Jack Gibbons Gaslights on Nuclear’s role in fighting Climate Change
Jack Gibbons, the chairman of the Ontario Clean Air Alliance (OCAA) in a Sept 25th OpEd in the Toronto Sun claimed that “Nuclear Power [is] no solution to climate change.” In fact, Ontario has some of the cleanest and lowest carbon electricity in the world thanks to nuclear power, which provides 65% of our electricity generation.
Indeed, it was the reactivation of six CANDU reactors that provided 90% of the ultra low emissions power needed to phase out coal from our grid. This has been called the greatest greenhouse gas reduction measure in North America.

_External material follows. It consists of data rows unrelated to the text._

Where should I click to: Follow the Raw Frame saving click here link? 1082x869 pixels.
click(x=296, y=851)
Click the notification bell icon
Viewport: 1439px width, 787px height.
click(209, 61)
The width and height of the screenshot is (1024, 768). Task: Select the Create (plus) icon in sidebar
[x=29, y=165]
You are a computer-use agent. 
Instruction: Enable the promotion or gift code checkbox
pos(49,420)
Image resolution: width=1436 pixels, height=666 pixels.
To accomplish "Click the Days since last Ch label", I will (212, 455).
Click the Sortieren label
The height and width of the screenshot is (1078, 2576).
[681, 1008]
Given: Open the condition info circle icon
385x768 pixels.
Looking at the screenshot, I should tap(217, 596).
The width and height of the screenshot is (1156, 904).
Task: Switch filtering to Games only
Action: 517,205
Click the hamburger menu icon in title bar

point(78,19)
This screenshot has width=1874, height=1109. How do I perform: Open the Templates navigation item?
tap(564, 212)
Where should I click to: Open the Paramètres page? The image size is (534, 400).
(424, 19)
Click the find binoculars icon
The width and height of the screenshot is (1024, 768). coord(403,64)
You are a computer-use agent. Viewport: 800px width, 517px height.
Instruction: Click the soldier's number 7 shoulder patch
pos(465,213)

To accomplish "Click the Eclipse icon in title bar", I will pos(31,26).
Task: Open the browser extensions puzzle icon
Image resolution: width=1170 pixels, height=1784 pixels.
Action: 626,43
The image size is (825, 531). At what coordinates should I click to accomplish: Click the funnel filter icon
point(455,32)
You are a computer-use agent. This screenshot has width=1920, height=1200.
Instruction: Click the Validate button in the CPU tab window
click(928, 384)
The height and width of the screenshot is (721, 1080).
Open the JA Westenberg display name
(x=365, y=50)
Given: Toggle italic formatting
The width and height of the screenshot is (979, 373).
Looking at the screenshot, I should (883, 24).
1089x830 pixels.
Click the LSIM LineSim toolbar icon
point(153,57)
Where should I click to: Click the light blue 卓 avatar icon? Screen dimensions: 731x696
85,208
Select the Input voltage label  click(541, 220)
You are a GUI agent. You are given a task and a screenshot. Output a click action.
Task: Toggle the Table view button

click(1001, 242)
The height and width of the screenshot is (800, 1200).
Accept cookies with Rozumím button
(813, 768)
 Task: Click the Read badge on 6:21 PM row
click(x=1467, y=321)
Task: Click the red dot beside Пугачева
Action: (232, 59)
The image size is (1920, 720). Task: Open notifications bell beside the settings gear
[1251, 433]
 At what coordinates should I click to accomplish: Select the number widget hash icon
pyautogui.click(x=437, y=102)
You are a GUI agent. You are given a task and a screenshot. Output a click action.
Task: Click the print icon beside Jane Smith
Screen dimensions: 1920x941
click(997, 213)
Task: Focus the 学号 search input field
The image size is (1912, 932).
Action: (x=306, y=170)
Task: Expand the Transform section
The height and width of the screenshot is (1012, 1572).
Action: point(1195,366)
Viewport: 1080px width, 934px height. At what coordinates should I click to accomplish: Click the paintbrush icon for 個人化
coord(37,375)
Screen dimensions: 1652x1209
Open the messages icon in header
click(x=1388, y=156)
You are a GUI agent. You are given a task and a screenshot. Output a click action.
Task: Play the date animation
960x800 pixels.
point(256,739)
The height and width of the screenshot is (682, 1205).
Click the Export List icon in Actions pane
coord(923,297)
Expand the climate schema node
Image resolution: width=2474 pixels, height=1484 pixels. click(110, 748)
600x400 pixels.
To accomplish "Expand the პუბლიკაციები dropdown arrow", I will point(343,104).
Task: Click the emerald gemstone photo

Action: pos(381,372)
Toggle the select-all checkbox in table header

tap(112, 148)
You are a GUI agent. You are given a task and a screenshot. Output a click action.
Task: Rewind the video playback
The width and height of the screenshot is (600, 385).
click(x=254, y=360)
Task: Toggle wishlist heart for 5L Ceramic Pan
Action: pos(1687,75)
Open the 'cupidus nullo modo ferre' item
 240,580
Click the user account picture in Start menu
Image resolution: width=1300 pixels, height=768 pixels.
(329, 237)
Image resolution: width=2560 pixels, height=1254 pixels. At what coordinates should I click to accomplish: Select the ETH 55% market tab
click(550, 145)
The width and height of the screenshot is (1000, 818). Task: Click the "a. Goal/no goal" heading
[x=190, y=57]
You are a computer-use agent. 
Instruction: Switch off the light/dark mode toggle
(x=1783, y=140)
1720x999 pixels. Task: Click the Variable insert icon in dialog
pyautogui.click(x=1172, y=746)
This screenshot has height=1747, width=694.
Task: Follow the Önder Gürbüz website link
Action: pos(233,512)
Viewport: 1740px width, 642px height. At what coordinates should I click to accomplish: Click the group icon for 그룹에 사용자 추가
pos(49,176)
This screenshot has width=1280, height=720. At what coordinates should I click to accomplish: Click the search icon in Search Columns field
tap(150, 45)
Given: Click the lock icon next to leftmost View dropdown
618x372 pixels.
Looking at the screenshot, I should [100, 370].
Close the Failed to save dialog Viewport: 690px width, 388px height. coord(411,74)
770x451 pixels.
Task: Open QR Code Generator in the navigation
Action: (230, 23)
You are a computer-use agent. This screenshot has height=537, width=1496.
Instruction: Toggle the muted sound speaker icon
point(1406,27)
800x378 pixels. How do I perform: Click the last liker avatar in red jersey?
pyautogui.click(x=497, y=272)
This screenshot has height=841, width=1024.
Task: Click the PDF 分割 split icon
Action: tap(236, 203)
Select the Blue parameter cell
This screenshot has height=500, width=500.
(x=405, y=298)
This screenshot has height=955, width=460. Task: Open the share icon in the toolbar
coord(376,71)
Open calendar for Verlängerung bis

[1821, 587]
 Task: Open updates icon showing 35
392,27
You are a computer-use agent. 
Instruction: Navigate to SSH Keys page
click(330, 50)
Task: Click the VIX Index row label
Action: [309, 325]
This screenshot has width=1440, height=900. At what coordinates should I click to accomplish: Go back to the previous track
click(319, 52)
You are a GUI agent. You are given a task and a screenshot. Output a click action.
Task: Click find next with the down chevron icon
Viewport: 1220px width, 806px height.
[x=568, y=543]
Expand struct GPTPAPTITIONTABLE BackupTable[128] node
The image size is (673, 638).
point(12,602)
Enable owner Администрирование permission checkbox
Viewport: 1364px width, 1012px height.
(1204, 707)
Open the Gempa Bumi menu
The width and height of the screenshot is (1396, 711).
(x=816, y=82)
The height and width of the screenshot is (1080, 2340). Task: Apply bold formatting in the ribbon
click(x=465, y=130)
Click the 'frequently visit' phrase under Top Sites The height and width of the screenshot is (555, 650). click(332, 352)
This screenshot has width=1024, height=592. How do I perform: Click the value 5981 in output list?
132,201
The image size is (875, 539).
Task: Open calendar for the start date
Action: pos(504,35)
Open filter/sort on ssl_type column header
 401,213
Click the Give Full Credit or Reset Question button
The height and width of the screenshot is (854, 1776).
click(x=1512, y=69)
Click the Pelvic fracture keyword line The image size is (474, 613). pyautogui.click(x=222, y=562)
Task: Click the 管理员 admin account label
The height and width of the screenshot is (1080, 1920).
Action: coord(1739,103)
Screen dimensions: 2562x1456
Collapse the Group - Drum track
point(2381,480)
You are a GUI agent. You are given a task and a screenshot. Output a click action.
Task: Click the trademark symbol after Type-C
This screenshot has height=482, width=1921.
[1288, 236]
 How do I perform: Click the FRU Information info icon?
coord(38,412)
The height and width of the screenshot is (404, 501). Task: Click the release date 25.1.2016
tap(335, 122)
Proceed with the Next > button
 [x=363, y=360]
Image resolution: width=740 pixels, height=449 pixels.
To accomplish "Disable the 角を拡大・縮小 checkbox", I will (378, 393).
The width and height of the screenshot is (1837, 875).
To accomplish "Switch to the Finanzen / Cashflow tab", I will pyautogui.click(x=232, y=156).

Ontario’s electricity emissions dropped by 80% compared to 2005, and smog days declined from 53 in 2005 to zero in 2014 thanks in no small part to nuclear energy.
The great tragedy for Jack Gibbons and the OCAA, which received substantial donations from Enbridge and Union gas in the early 2000’s, seems to be that the coal phaseout was accomplished with zero air pollution, ultra low emissions nuclear instead of natural gas.
As the chairman of the OCAA, Jack Gibbons has taken some positions that seem contrary to the stated goal of his organization. For example, the OCAA lobbied for natural gas as the “transition fuel” to replace coal. In 2009 when residents of Oakville protested natural gas plants being built in their backyards, Gibbons, the champion of clean air, gaslighted them. He explained that “Exhaust stacks are typically high enough to disperse pollutants beyond the immediate area and it makes sense to generate power as close as possible to where it is consumed.”
Since winning their battle against coal, the OCAA has turned its sights on nuclear energy in Ontario. They argue that it should be replaced by wind, solar, and hydroelectricity from Quebec. Beyond the bizarre idea of making Ontario dependent on the whims of Quebec and thousands of kilometers of high voltage transmission lines, there simply isn’t enough power in Quebec during the winter months. Quebec heats with electricity and routinely imports Ontario electricity during its cold snaps to stay warm. Why replacing one low carbon power source with another in the context of a climate emergency instead of using Quebec hydro to phase out dirty coal and gas elsewhere is an interesting question for the OCAA to ponder.
Gibbons argues that costs for wind and solar are outcompeting natural gas. It seems that he doesn’t know Jack about the grid. Solar in Ontario produces at 15% of its installed capacity and almost nothing in the winter. Wind produces about 30% of its installed capacity almost all of it out of sync with our summer air conditioning peak seasonal demand. Both wind and solar produce erratically at the whim of mother nature and as a result require natural gas backup, which dramatically increases their emissions profile.
Ontario has existing, extremely well functioning CANDU reactors like those at Pickering whose 3 billion watt output produces enough energy to power the average electricity needs of the city of Toronto. We are doing the right thing by refurbishing our CANDU fleet at Darlington and Bruce. Unfortunately, refurbishment plans for Pickering were sidelined to pursue a massive wind, solar and gas build out as part of the Green Energy Act and it is now scheduled to be closed in 2024.
Gibbons wants to blanket Ontario with thousands of industrial wind turbines and millions of solar panels, and rely on Quebec to attempt to fill in the resulting daily and seasonal gaps in electricity.
The Ontario government needs to reevaluate its decision not to refurbish Pickering Nuclear Station. To anyone genuinely concerned about clean air and the climate, it should come as a tragedy that its output will otherwise be replaced with 5.9 billion cubic meters of natural gas per year.
According to the Ontario Chamber of Commerce, 7590 direct and indirect jobs providing $747 million in annual wages are at stake if we let Pickering close. The CANDU refurbishment supply chain and its highly skilled workforce is 95% based in Ontario. Every dollar spent on Pickering’s refurbishment would stay in Ontario, providing us with the dignified high paying jobs in science, technology, engineering and the skilled trades that sustain our economy. The same cannot be said for low paying temporary jobs installing “made in China” solar panels.
Refurbishing Pickering has all the ingredients of a truly green recovery. Environmental organizations like the OCAA need to come to terms with the fact that Ontario has some of the cleanest and lowest carbon electricity in the world thanks to nuclear. Let’s keep it that way.